**Extracted text:**
§ §

This explanation, however, is now being challenged throughout Asia. Like many other places in the world, the development of organic agriculture is being promoted by a rapidly growing network of grassroots non-government organizations. At the first all-Asia organic conference held in 1993 in Hanno City, Japan, representatives from 10 countries adopted a statement calling on governments to “adopt and implement environmentally and socially sound agricultural policies and development strategies without forgetting the lessons from the failure of the Green Revolution.” It also called on farmers and consumers “to develop partnerships like the Japanese community-supported agriculture system “tekei” towards ensuring availability of healthy food for all and great food self-reliance” and urged all organic proponents to “develop, consolidate, and broaden their base in order to push forward the organic agriculture movement in all Asia.”

Two years later more than 400 people, including representatives of more than 100 non­government organizations active in 21 Asian countries, attended a sustainable agriculture conference in Seoul organized by IFOAM-Asia and others. While a lot of coalition building was underway in the region, the organizers noted, there had been little linkup prior to the conference between farmer organizations and most were unaware of what was going on outside their own countries. The Pesticide Action Network and IFOAM-Asia have become important organic and sustainable agriculture catalysts in the region.

Reports from India suggest that traditional agriculture in areas untouched by the Green Revolution is environmentally benign but that organic farming in the modern sense of the word is just getting started. Several non-governmental organizations are involved in training and networking and the All India Federation of Organic Farmers has been set up to help build support for these separate efforts. Similar non-government organic initiatives are underway in Thailand, Bangladesh, and the Philippines.

The bottom line in Asia is that little organic farming exists in the region that is certified or certifiable or that meets global standards. A considerable amount of production, especially on small holdings, is close to organic and meets ecological agriculture criteria. It is important because it meets local consumer demand, helps provide food security, and responds to the strong desire throughout Asia for food self-sufficiency.

§ §

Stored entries
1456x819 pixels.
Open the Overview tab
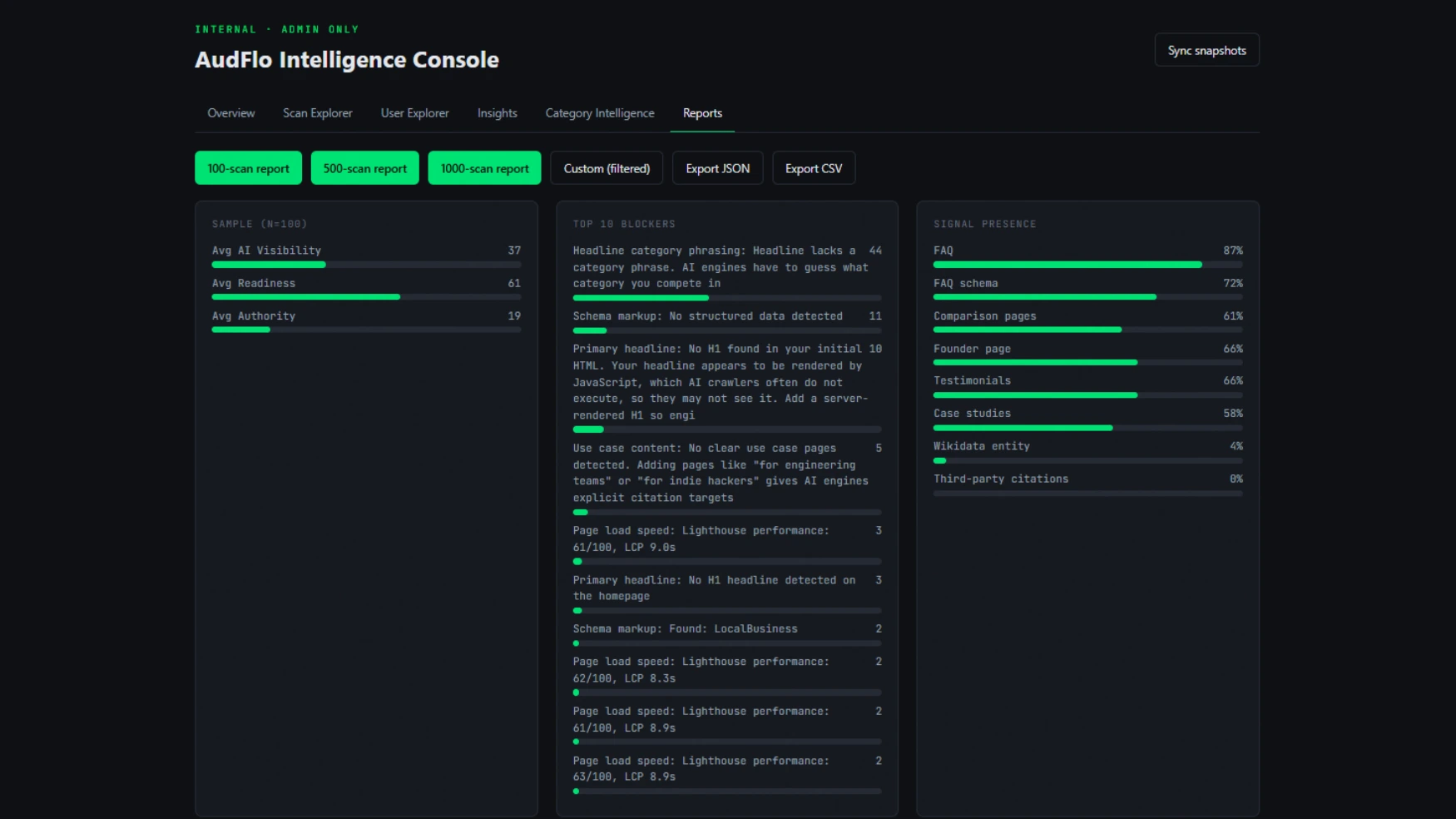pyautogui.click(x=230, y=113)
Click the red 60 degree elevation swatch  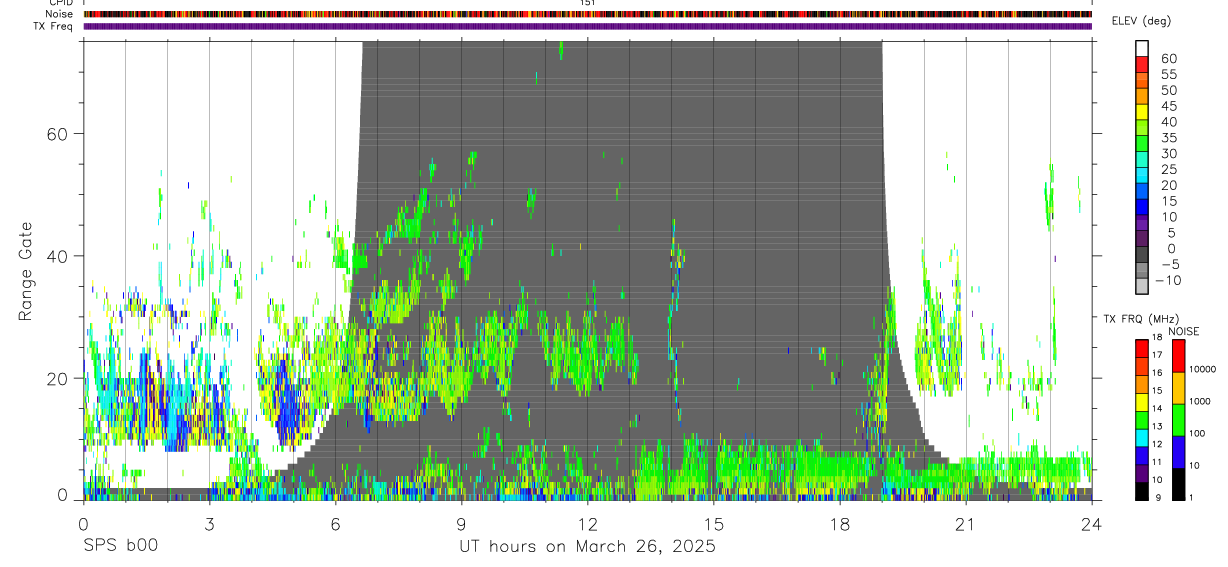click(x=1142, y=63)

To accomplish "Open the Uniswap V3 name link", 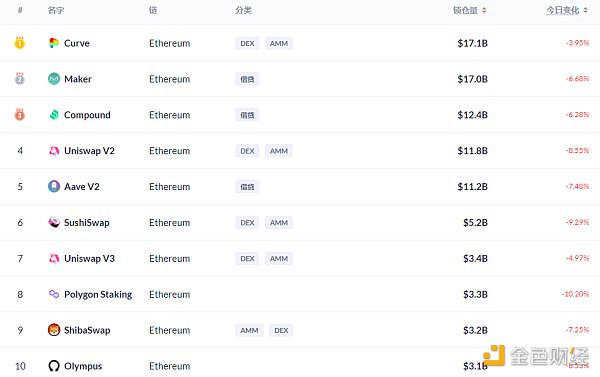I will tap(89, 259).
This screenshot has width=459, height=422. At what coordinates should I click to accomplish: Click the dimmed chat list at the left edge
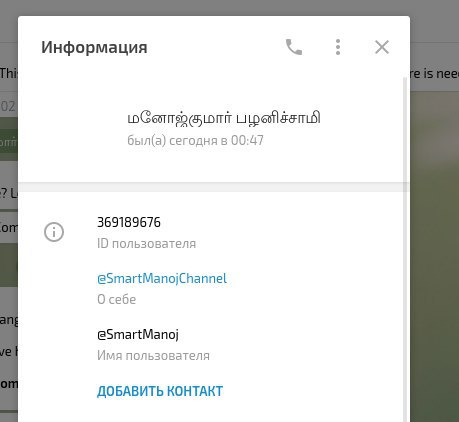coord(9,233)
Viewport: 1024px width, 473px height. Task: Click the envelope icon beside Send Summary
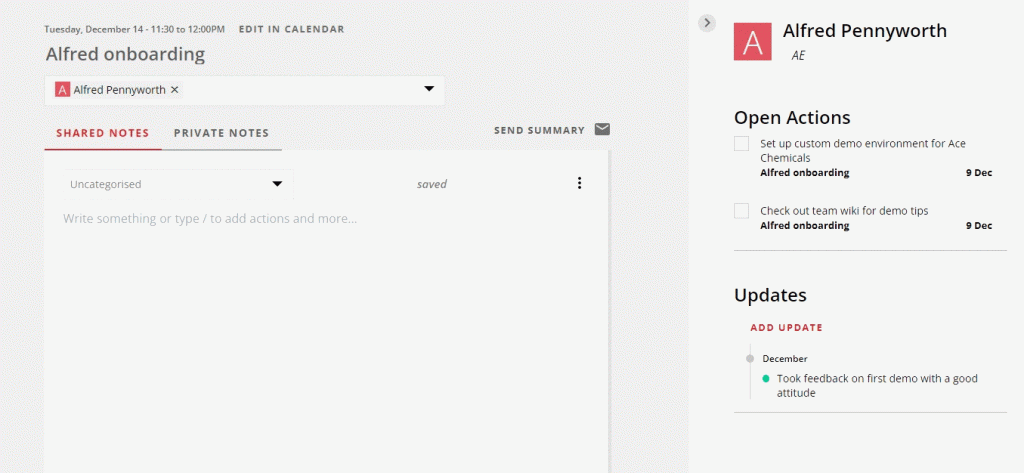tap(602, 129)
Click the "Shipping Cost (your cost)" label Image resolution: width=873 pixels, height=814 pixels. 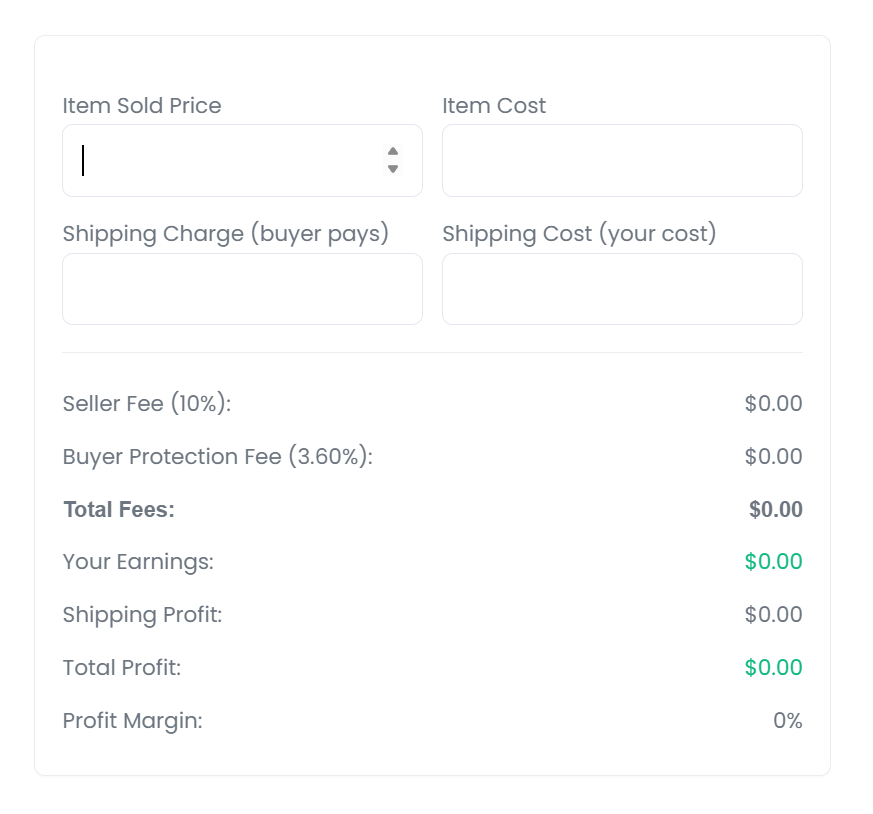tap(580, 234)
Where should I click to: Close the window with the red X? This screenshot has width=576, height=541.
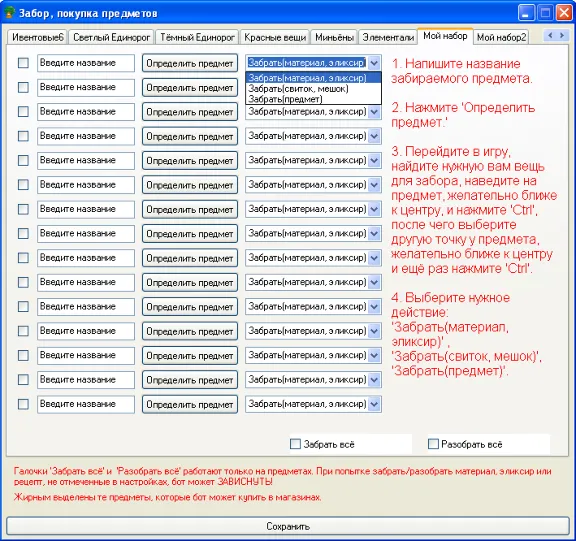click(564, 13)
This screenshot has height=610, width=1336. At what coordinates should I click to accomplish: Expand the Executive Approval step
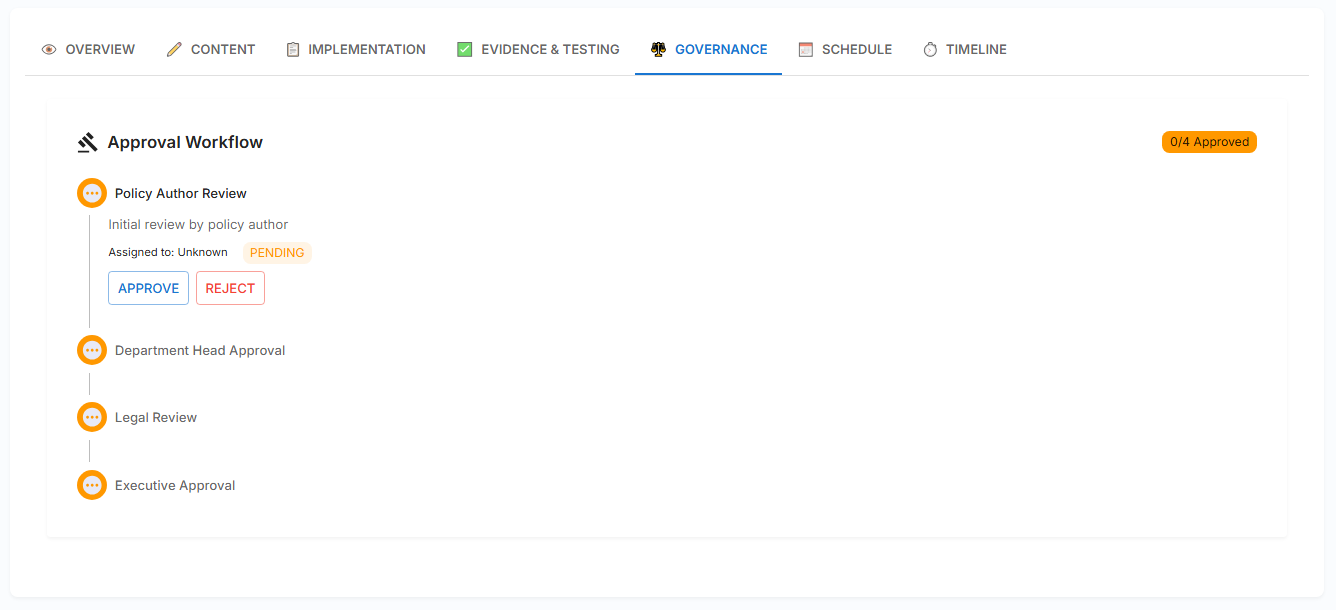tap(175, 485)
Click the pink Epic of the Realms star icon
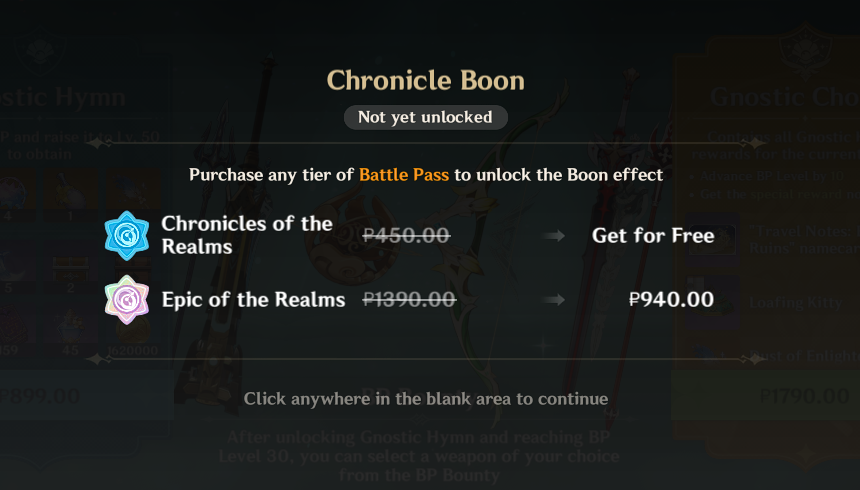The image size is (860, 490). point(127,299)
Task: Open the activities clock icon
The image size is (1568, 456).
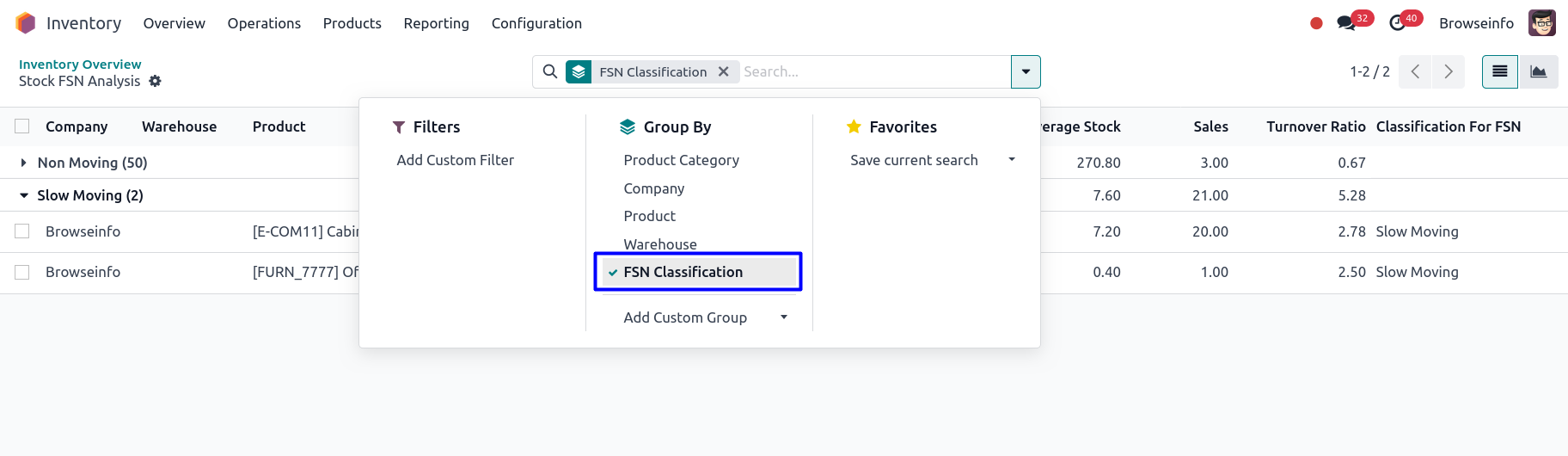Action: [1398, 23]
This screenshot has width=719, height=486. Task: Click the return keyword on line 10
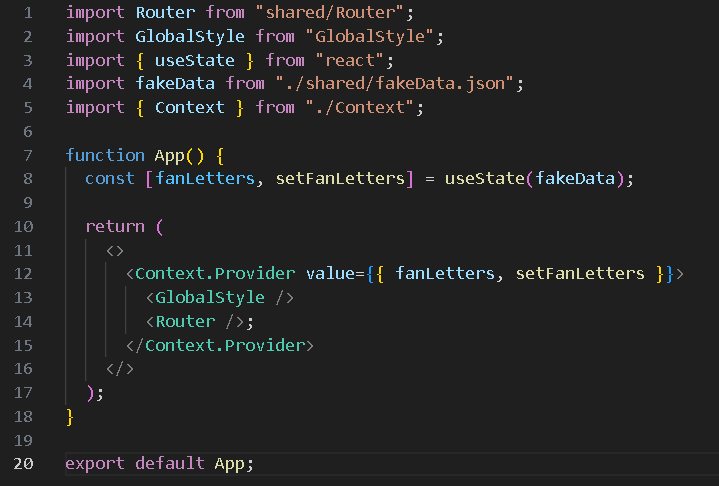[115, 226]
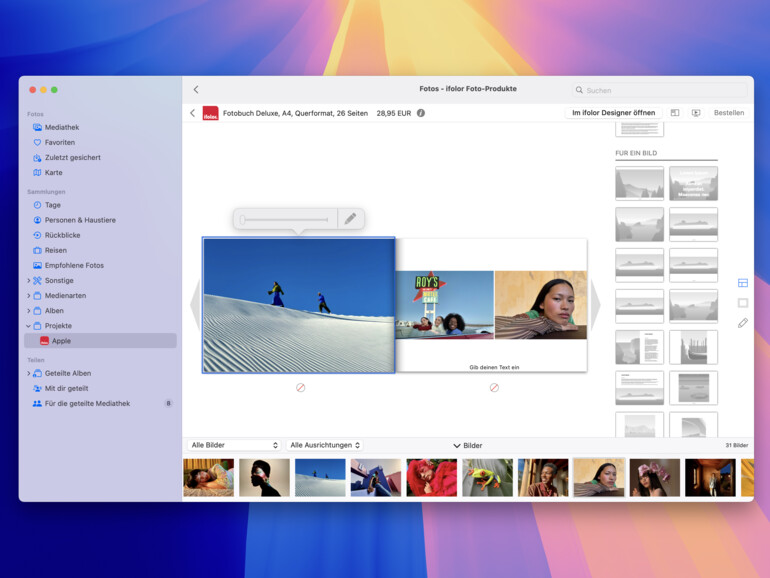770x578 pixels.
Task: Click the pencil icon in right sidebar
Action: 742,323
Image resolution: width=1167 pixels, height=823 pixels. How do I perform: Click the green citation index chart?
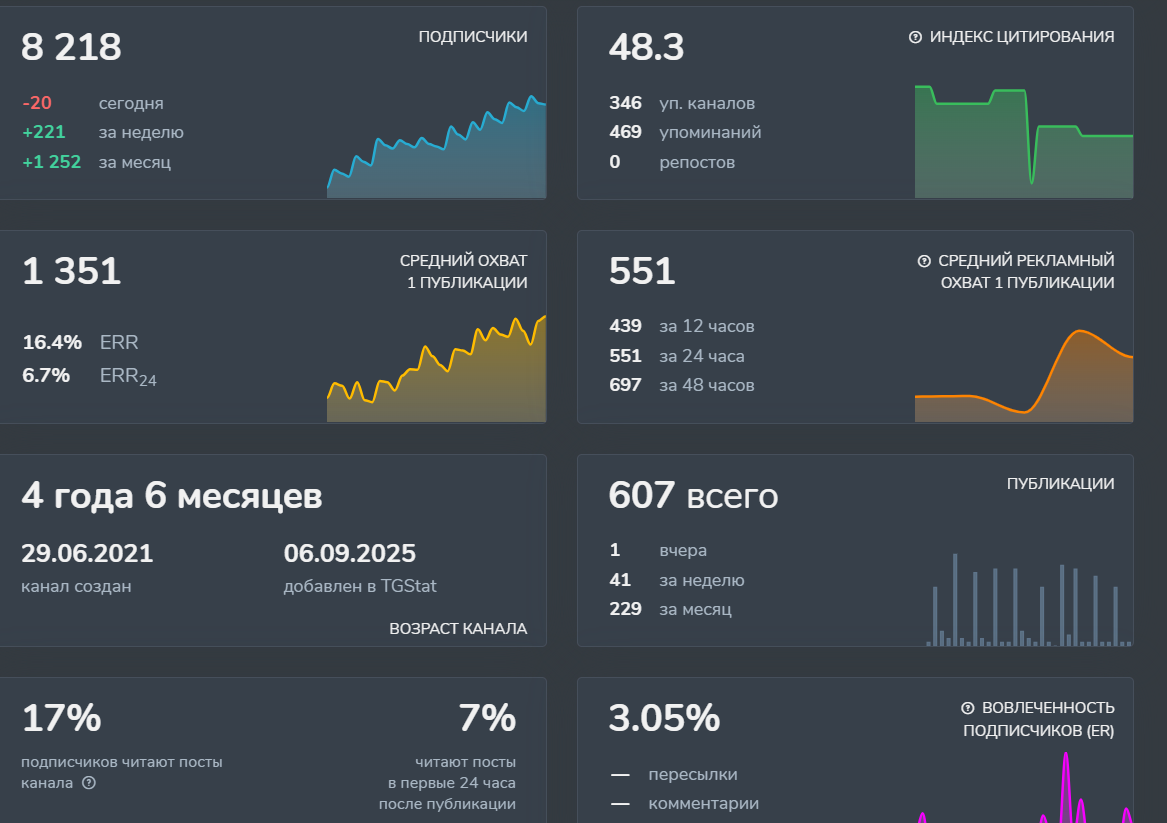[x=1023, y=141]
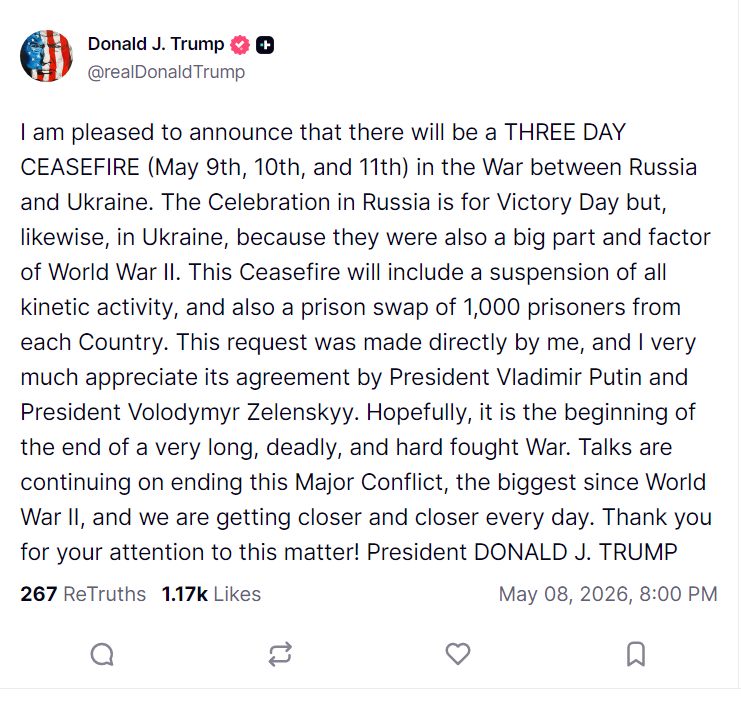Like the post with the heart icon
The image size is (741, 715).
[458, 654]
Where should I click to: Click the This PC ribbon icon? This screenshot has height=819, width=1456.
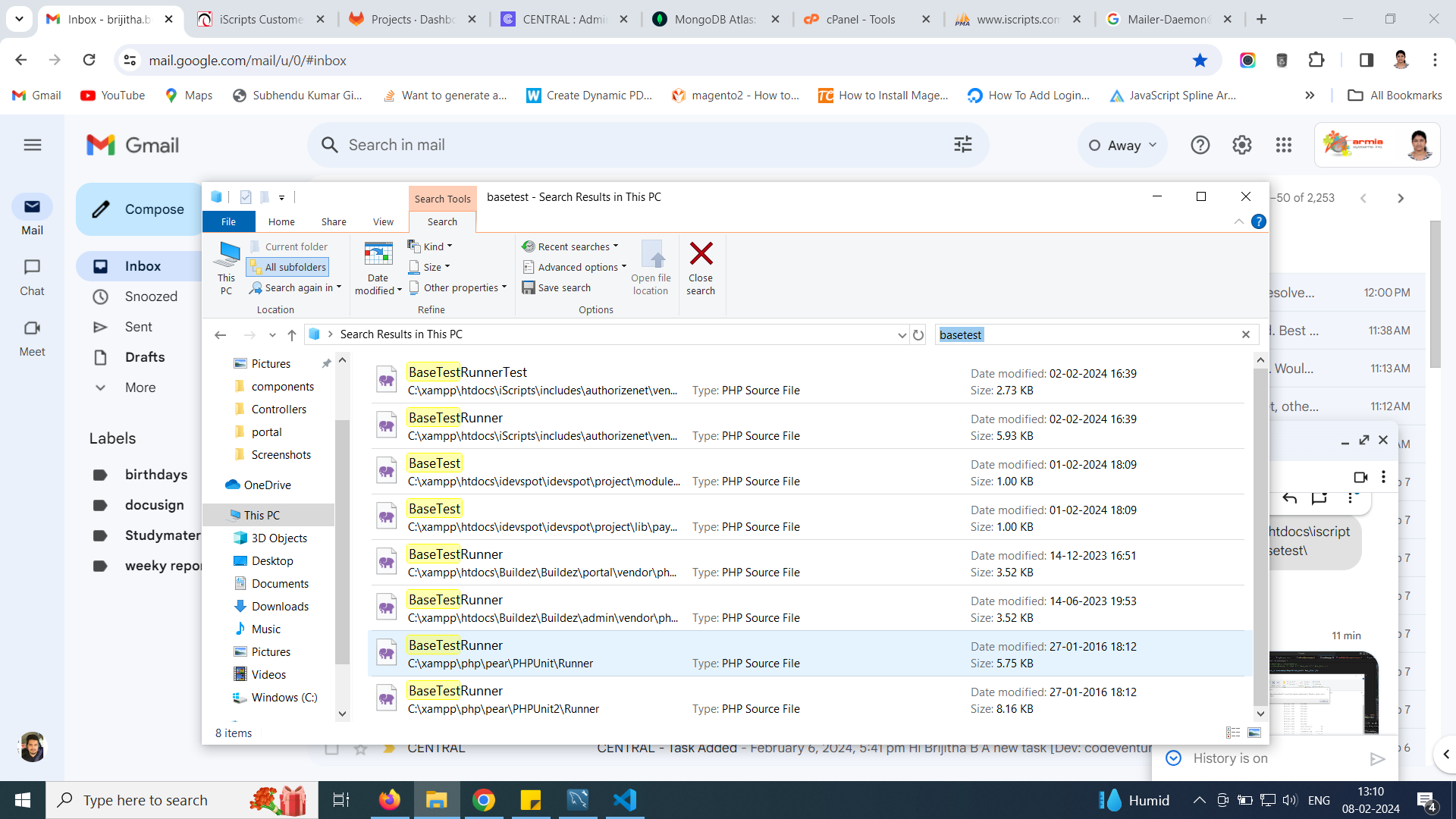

§ §

**Task details:**
Turn the paragraph beginning "Reports from India" in the text on organic farming in Asia into a short bulleted list that keeps its main facts.

**Completed exercise:**
- In parts of India untouched by the Green Revolution, traditional agriculture is reported to be environmentally benign.
- Organic farming in the modern sense is only beginning there.
- Several non-governmental organizations provide training and networking.
- The All India Federation of Organic Farmers was formed to build support for these separate efforts.
- Similar non-government organic initiatives are underway in Thailand, Bangladesh, and the Philippines.